Reasons to study abroad even if it does not contribute towards your degree
I hope you are enjoying the last few weeks of the summer break.
A question that I got asked a lot before my year abroad, during and even now is something along the lines of “what actually is the point?”
People think that a degree is only about that final grade you achieve and my time in Australia didn’t contribute to that. Still, it was an incredible opportunity for self-development and gaining new skills that I am so grateful I had. If anything, I did have the chance to study abroad in America or Canada during my second year and have it count towards my degree grade, but I was against this idea because I didn’t want to miss out on Warwick opportunities (having just adjusted).

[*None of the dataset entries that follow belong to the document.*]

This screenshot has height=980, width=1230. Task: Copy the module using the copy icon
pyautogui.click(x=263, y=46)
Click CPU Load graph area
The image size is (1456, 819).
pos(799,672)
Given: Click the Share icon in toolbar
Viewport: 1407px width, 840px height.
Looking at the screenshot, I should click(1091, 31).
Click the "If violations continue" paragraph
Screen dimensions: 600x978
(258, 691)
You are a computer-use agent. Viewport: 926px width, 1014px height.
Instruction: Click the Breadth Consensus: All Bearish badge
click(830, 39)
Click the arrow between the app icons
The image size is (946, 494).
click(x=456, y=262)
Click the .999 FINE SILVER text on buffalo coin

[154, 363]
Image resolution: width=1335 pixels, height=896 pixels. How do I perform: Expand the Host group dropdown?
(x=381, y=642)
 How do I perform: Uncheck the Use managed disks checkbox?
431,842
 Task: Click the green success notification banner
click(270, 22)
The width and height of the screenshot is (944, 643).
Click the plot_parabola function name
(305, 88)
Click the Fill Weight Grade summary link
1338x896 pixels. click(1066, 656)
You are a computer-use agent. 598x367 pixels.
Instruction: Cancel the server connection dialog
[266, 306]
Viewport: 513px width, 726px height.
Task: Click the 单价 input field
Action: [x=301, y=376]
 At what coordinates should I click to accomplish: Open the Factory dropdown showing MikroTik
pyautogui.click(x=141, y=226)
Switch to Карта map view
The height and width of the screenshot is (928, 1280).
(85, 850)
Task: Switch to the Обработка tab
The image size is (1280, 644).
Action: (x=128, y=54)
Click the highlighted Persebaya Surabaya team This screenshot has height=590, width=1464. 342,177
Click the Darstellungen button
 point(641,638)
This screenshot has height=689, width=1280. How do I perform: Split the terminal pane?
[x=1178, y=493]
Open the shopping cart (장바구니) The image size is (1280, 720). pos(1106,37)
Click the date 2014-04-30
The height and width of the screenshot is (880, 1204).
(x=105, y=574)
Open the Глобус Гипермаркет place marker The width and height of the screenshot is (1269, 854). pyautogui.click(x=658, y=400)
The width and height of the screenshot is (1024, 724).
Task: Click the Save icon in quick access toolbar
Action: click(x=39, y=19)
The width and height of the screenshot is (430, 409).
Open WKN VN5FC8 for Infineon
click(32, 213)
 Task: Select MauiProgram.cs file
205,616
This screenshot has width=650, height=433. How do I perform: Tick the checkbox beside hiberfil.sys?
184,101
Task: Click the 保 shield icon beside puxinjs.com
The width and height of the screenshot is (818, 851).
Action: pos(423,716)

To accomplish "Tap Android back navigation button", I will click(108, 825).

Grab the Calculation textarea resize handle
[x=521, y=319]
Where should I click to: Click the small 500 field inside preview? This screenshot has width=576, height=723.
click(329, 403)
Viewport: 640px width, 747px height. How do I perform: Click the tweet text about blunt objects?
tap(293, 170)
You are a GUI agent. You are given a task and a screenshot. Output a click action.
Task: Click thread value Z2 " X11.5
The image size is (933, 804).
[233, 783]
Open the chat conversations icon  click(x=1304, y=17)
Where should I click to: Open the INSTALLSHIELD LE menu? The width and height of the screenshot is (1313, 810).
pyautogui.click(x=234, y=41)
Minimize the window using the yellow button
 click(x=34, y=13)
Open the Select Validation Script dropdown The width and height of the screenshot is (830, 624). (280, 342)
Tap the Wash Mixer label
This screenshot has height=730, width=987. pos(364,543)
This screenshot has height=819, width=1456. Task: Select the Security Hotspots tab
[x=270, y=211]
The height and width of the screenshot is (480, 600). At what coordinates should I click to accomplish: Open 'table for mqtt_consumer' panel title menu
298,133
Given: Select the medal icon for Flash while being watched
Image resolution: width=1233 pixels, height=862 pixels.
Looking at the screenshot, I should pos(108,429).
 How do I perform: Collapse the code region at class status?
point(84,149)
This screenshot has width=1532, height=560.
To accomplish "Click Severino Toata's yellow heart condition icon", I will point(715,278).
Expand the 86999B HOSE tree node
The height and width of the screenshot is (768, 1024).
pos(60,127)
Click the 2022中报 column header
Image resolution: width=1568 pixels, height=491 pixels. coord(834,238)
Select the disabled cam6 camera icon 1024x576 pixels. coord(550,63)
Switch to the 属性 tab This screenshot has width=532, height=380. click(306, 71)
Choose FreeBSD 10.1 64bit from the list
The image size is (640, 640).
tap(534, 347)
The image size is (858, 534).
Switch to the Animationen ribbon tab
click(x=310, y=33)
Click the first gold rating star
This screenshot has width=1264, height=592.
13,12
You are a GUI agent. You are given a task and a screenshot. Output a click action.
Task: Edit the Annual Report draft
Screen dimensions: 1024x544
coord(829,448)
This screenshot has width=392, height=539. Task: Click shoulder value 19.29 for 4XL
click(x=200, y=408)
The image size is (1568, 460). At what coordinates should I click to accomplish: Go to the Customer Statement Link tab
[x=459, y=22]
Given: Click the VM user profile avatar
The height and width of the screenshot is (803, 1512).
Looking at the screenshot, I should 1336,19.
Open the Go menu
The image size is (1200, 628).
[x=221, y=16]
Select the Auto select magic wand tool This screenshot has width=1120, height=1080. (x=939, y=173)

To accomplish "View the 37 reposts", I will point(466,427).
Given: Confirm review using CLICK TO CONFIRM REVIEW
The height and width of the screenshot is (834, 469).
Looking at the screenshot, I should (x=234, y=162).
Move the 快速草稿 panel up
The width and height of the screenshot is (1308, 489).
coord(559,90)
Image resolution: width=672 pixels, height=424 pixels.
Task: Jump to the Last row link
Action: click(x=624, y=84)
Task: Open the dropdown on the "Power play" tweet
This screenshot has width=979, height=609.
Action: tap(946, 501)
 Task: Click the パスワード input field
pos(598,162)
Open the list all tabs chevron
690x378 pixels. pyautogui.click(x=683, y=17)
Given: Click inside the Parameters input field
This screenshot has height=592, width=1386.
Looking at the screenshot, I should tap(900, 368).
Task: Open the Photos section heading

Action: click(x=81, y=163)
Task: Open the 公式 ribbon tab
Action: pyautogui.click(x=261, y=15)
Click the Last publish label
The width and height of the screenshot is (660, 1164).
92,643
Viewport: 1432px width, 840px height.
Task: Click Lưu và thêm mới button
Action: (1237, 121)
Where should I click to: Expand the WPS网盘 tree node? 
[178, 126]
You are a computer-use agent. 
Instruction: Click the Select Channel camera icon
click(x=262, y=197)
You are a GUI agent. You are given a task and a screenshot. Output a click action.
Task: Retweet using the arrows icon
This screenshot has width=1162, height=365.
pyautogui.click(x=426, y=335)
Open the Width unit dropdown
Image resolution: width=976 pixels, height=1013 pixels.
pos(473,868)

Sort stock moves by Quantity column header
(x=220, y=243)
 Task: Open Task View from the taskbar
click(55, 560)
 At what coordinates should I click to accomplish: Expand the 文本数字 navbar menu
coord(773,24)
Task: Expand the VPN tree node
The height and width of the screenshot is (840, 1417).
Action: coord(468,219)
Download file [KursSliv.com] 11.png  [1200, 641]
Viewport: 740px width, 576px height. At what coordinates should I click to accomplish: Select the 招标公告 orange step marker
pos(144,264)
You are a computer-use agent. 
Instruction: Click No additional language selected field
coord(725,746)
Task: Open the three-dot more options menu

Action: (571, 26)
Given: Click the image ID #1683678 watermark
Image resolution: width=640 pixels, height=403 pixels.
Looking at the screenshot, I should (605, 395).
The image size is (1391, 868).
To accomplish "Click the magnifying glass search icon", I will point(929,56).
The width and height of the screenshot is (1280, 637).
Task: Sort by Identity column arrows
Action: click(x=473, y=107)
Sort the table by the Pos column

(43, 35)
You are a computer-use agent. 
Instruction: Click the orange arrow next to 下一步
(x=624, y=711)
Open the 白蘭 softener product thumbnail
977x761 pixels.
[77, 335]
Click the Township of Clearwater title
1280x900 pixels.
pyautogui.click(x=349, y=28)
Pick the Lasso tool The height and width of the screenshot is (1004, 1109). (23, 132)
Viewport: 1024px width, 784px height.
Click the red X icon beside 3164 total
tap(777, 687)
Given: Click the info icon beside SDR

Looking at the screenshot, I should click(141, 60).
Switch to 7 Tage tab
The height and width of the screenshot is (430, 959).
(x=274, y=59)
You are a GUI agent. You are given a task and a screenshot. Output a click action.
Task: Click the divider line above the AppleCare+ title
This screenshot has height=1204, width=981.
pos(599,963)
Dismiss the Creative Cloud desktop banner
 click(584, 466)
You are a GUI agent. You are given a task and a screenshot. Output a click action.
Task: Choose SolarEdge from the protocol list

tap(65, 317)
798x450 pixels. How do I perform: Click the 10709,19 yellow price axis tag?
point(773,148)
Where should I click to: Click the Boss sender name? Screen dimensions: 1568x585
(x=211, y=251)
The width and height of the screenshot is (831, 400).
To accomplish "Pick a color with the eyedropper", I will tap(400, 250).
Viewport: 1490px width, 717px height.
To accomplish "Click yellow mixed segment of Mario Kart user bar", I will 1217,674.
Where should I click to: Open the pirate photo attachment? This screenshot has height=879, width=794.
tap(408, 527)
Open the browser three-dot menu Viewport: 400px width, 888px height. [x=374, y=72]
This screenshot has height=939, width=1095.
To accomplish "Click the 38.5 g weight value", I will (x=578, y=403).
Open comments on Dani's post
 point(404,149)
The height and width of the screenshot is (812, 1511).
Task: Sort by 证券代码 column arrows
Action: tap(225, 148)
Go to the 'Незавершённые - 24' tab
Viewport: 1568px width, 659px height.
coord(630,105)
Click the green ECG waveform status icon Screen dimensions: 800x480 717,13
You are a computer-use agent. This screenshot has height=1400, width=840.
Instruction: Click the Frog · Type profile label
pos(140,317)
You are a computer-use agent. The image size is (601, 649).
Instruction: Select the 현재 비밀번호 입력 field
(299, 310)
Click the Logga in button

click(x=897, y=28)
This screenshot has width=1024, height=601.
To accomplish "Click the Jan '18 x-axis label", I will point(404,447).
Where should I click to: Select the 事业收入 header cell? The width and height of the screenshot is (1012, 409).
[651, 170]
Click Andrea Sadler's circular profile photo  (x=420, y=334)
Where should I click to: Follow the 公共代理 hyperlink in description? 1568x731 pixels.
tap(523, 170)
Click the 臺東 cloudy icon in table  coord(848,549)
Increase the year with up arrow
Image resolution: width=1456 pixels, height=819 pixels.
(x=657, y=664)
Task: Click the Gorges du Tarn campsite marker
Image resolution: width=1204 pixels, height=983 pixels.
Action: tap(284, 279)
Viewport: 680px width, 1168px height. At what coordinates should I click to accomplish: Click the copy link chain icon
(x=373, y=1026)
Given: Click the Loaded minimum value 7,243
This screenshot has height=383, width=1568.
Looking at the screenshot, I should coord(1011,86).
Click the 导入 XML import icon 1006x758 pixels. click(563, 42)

1. Taking on academic risks
Knowing that all of my essays and exams did not directly impact my final university grade really encouraged me to take on my own academic risks. Risks that I would not have even considered at Warwick. It may seem like a tiny thing, but I had a very set essay technique and even revision technique during my first two years at Warwick that I knew almost guaranteed to work.
Coming to Australia, I explored this a lot more to see if other techniques work better (or worse) and developed a new essay and writing style. I am certain that not only will this be handy for my final year, but also in future years, having found a more efficient way to do certain tasks so to speak. Sure, sometimes those risks went badly and led to a lot of stress, equally, I learnt a lot in that process too.
2. Finding new academic interests
Because the year did not contribute towards my degree grade, I was given a lot more flexibility in the units that I was allowed to study. I took on a mixture of Politics units (some of which were completely new to me, such as those relating to Indigenous Peoples in Australia), Economics units, Law, studied Health Policy, and even Indigenous languages.
I found this to be a really enjoyable experience and extremely academically enriching. I’d argue that this was a lot more challenging than taking units solely from my field which is what I would have had to do if the year contributed to my degree.
3. Immersing in a new culture
Knowing that the stress of my final grade wasn’t there gave me more freedom to take on my surroundings. This is part of the year abroad experience! Monash holds events such as “Wednesday Sessions” which occurs every Wednesday afternoon on central campus with various food stalls and Australian musicians playing. This is so much fun and a good social opportunity that I would have missed out on if I had to be at the library instead.
Additionally, I have explained in my previous blog posts how different halls life is in Warwick and Monash, the latter holding a lot more activities and being very much community like. Again, I may have missed out on this, and therefore missed out on meeting new people and having a good support system during my year if I had the constant worry of my degree.
4. Engaging in career-related activities
I participated in a conference during my first semester which took up a big chunk of my time to prepare for. Similarly, I was invited to two academic dinners organised by the university. All of these gave me the chance to develop my own public speaking and time management skills.
Studying abroad gives you the opportunity to think more about your own interests and career, and whilst I still don’t know what I want to do in the future, I have confidence that I have a better idea at the very least.
5. Travel opportunities
An essential if you decide to study abroad! I am doubtful that the chance to go to a country on the other side of the world for an entire year will arise again anytime soon. I used the time between my studies to explore Melbourne and the summer was spent travelling around the rest of the country and New Zealand. Additionally, a lot of my travelling was solo, which proved to be a great personal development opportunity.